--- BEGIN ---

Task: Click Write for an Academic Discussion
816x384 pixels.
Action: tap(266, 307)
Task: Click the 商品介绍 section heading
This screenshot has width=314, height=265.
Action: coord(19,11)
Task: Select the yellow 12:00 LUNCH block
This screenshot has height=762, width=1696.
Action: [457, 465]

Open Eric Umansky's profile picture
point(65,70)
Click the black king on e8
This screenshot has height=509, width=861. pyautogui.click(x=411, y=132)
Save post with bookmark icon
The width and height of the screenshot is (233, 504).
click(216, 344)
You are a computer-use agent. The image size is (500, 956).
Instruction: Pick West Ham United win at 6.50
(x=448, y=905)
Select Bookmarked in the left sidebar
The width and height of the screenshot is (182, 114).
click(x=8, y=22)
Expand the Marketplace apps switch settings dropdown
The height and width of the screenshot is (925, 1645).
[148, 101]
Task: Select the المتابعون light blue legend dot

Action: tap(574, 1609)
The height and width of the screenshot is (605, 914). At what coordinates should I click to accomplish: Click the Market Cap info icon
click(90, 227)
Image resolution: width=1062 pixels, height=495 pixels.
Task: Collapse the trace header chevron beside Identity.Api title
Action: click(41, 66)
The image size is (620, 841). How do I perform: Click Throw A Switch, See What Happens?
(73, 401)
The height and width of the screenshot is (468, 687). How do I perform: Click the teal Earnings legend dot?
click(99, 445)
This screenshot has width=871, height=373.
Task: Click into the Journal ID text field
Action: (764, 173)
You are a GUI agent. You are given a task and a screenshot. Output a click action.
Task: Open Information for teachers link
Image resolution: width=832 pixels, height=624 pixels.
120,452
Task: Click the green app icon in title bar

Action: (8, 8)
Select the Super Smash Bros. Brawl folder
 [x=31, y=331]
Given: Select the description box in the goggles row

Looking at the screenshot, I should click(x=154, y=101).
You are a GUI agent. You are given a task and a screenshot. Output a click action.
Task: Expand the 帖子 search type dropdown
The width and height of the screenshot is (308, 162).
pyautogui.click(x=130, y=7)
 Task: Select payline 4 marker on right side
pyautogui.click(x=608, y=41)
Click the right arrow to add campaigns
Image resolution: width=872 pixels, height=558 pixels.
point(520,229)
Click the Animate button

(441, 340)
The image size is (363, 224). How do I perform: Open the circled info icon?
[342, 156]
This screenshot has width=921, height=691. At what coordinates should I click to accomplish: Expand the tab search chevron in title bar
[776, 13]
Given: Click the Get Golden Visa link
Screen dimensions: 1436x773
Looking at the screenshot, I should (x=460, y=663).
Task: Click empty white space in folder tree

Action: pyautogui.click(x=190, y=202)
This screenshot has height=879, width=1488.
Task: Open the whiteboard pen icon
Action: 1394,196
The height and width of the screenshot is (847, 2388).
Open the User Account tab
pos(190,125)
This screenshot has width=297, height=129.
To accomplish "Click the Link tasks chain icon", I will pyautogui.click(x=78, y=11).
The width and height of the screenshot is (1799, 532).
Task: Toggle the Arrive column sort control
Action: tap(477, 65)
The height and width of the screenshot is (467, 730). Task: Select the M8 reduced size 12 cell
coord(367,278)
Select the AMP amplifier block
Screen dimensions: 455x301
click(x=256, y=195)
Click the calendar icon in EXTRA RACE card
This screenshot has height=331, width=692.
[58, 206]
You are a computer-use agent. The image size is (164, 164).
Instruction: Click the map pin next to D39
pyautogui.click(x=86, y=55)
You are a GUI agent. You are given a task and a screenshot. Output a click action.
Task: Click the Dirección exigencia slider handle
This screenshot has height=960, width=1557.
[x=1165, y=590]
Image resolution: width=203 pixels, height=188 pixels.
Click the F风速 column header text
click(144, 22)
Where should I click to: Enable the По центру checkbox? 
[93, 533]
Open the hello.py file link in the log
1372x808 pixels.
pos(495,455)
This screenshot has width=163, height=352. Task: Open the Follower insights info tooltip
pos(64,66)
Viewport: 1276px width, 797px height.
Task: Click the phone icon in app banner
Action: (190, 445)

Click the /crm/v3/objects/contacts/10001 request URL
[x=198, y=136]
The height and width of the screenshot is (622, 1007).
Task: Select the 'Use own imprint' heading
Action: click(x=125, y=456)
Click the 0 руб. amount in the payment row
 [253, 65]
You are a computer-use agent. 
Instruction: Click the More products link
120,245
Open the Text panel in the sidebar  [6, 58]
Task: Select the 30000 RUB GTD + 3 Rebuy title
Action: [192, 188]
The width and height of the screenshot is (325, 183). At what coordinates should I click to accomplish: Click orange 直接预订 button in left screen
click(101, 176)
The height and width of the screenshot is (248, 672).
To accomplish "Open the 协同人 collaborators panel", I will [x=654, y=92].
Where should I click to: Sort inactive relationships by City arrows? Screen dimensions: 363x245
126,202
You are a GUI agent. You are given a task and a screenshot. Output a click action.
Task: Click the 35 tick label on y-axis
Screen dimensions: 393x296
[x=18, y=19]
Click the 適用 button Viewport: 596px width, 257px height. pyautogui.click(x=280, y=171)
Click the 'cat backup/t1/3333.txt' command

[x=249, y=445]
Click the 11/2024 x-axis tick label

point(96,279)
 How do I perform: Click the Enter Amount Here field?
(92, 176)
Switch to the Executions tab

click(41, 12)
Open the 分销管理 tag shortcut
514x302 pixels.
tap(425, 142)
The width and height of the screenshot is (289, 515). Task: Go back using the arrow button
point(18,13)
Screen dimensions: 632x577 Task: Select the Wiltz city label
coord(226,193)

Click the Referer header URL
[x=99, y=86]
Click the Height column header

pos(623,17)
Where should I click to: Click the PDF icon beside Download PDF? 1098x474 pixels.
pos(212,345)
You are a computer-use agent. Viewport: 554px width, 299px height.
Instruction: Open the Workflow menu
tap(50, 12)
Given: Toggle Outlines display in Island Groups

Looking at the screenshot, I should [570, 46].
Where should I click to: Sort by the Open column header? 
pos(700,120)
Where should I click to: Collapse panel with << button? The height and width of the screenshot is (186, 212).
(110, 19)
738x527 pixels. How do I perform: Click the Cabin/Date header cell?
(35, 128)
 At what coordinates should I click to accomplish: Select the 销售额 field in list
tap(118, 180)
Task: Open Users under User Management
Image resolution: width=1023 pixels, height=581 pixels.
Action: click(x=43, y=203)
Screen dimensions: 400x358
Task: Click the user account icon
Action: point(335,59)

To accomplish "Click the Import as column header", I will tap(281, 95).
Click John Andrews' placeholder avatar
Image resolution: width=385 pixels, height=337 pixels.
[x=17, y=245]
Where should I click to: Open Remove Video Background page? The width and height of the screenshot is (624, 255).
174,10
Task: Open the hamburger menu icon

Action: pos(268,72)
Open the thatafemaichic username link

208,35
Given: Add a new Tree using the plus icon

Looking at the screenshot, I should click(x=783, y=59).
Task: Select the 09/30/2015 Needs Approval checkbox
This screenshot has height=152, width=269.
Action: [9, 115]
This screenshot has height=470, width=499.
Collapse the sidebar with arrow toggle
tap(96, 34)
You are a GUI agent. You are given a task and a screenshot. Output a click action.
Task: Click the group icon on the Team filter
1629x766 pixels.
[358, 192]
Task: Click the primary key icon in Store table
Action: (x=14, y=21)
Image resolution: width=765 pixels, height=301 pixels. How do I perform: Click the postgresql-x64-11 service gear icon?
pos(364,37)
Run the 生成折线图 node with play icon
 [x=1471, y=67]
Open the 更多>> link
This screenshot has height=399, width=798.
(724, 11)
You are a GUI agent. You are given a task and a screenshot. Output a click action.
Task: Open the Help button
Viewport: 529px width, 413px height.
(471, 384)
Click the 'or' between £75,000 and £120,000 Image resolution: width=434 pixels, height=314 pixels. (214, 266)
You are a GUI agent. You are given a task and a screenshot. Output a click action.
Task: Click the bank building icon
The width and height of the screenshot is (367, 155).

--- END ---

_Aim_
State how many lines in the entries above contain the string "size", and give only that number.

_Output of the task_
5